### DOCUMENT PASSAGE

>> begin

Indexing documents with Solr Cell

While most of this book assumes that the content you want to index in Solr is in a neatly structured data format of some kind, such as in a database table, a selection of XML files, or CSV, the reality is that we also store information in the much messier world of binary formats such as PDF, Microsoft Office, or even images and music files.

One of the coauthors of this book, Eric Pugh, first became involved with the Solr community when he needed to ingest the thousands of PDF and Microsoft Word documents that a client had produced over the years. The outgrowth of that early effort is Solr Cell providing a very powerful and simple framework for indexing rich document formats.

Tip

Solr Cell is technically called the ExtractingRequestHandler. The current name came about as a derivation of Content Extraction Library, which appeared more fitting to its author, Grant Ingersoll. Perhaps a name including Tika would have been most appropriate considering that this capability is a small adapter to Tika. You may have noticed that the DIH includes this capability via the appropriately named TikaEntityProcessor.

The complete reference material for Solr Cell is available at https://cwiki.apache.org/confluence/display/solr/Uploading+Data+with+Solr+Cell+using+Apache+Tika.

Extracting text and metadata from files

Every file format is different and all of them provide different types of metadata, as well as different methods of extracting content. The heavy lifting of providing a single API to an ever-expanding list of formats is delegated to Apache Tika.

Apache Tika is a toolkit for detecting and extracting metadata and structured text content from various documents using existing parser libraries.

>> end

### MATERIAL
>> begin

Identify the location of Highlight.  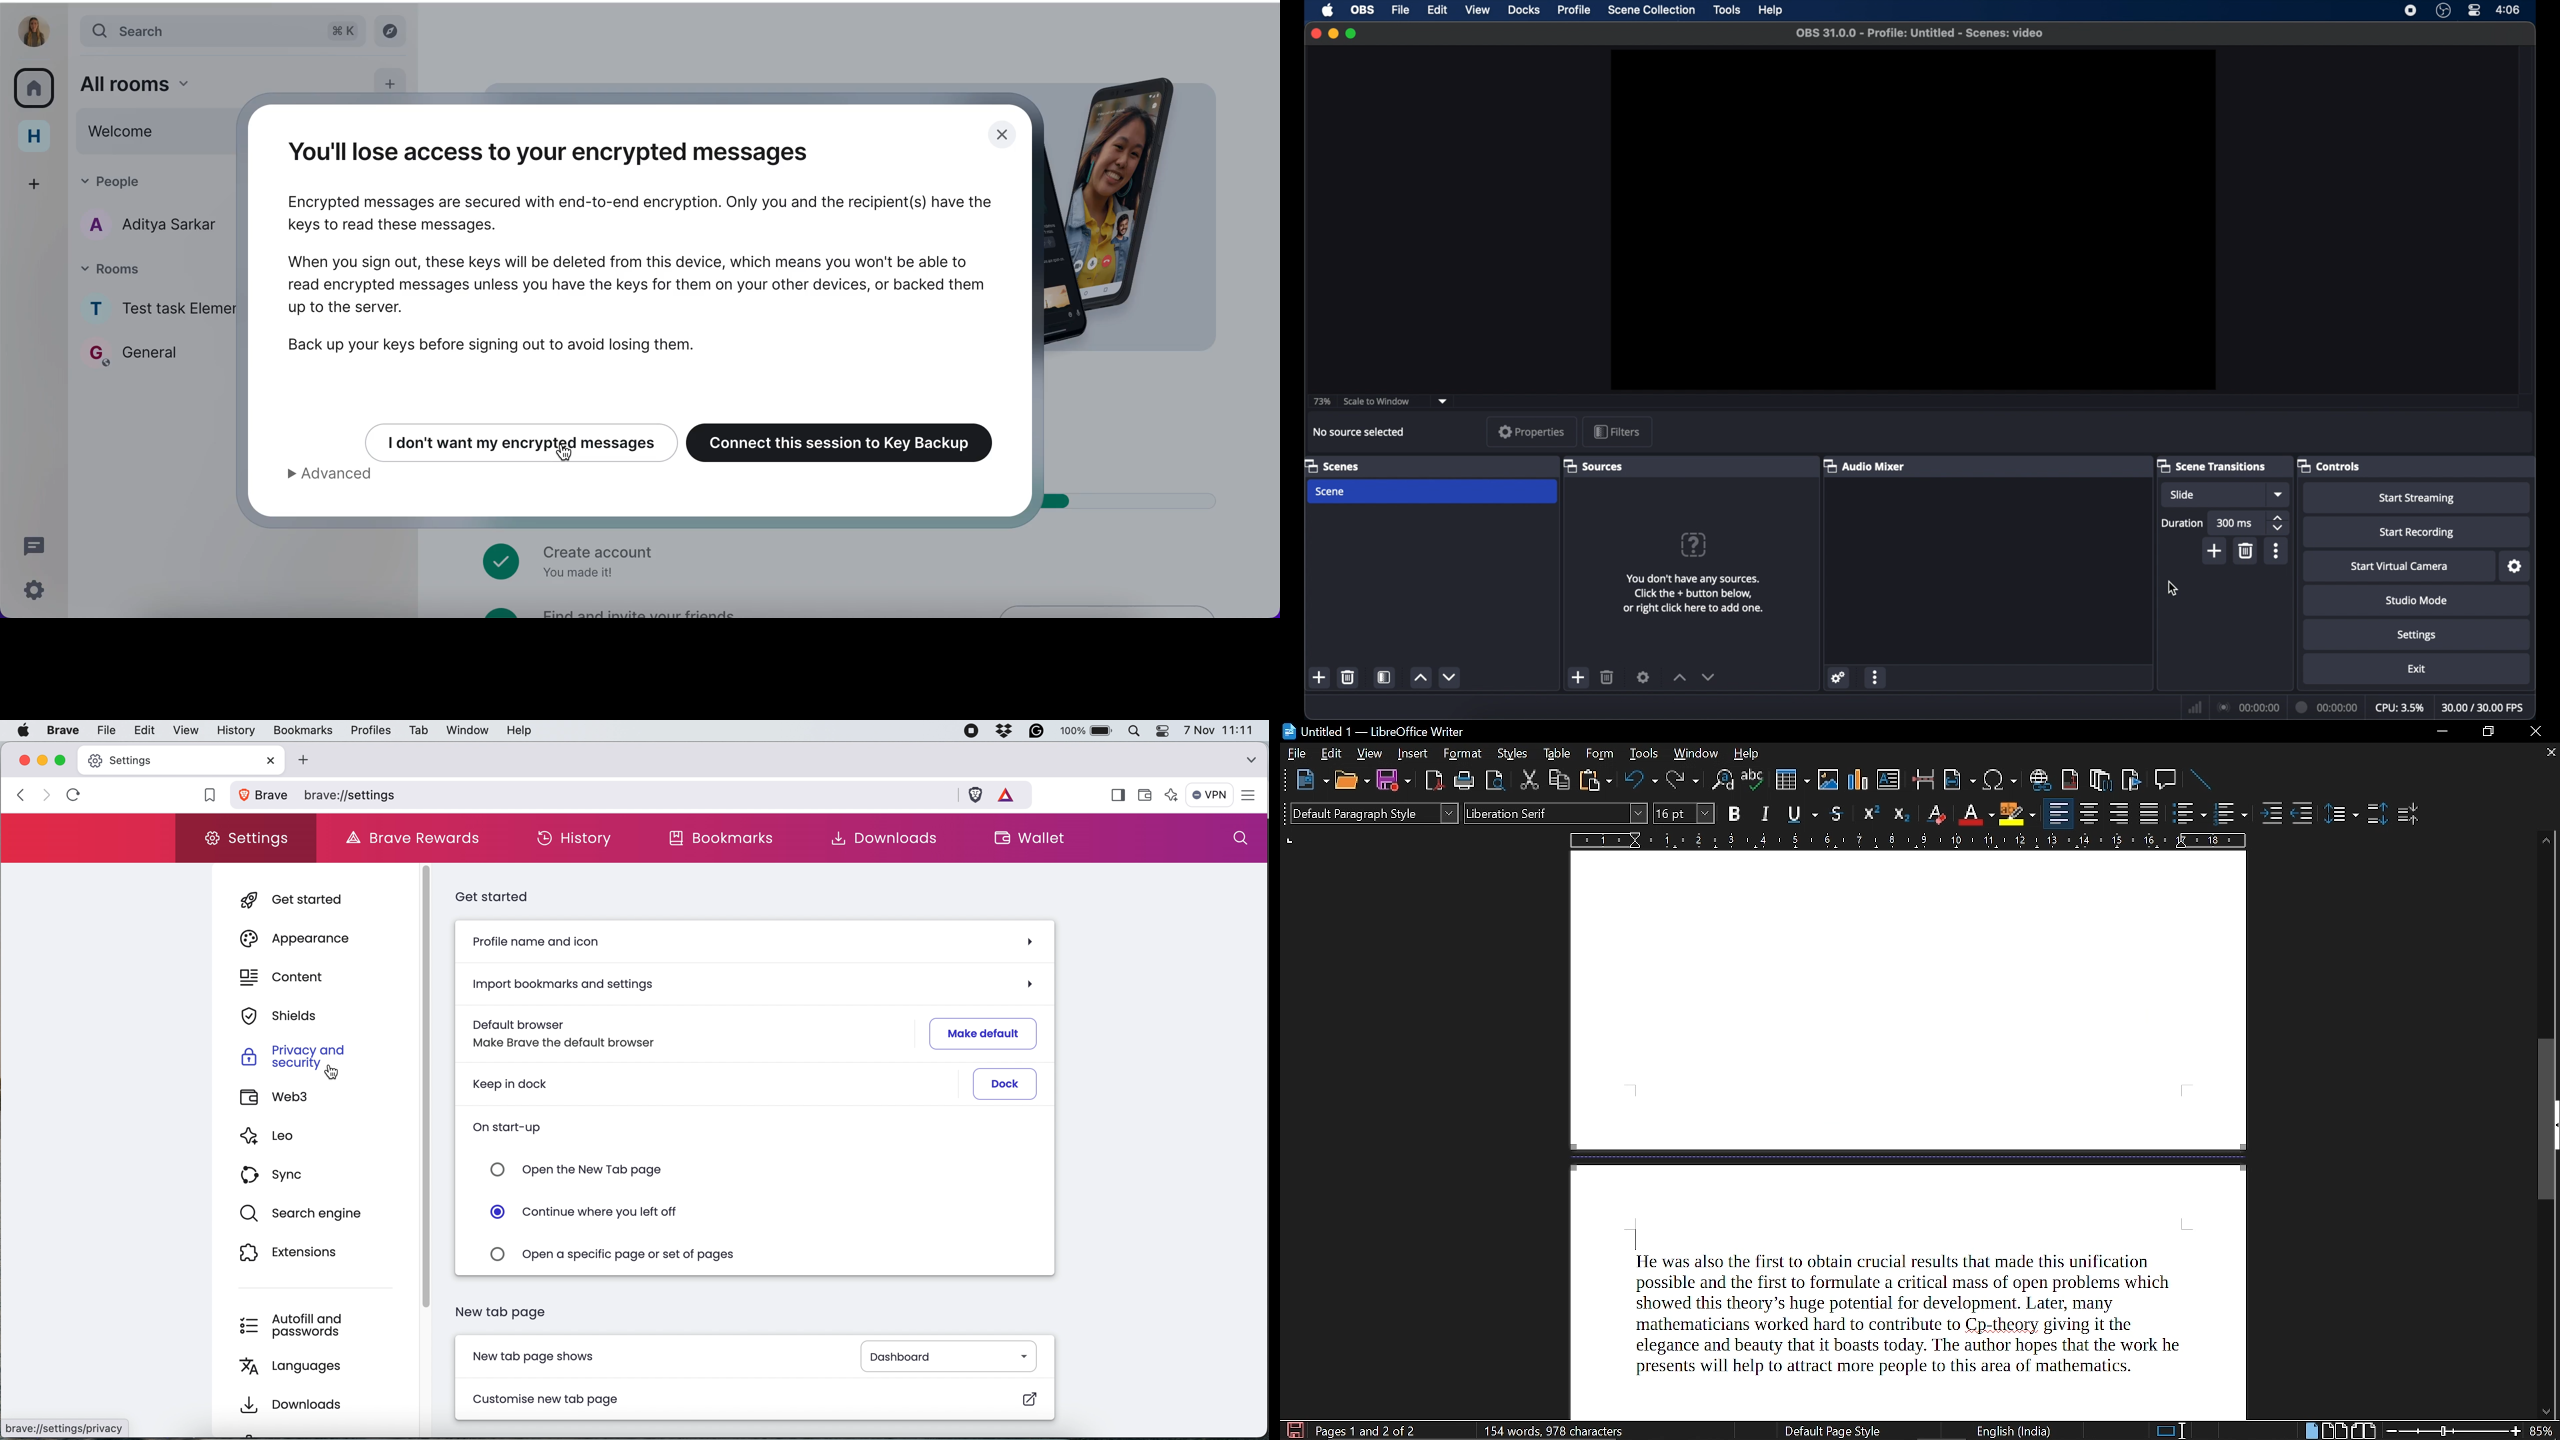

>> end

### BRIEF
Please repeat the Solr Cell passage word for word, everything from "One of the coauthors" down to "rich document formats.". The lines are material kept apart from the Solr Cell passage.

### TASK RESPONSE
One of the coauthors of this book, Eric Pugh, first became involved with the Solr community when he needed to ingest the thousands of PDF and Microsoft Word documents that a client had produced over the years. The outgrowth of that early effort is Solr Cell providing a very powerful and simple framework for indexing rich document formats.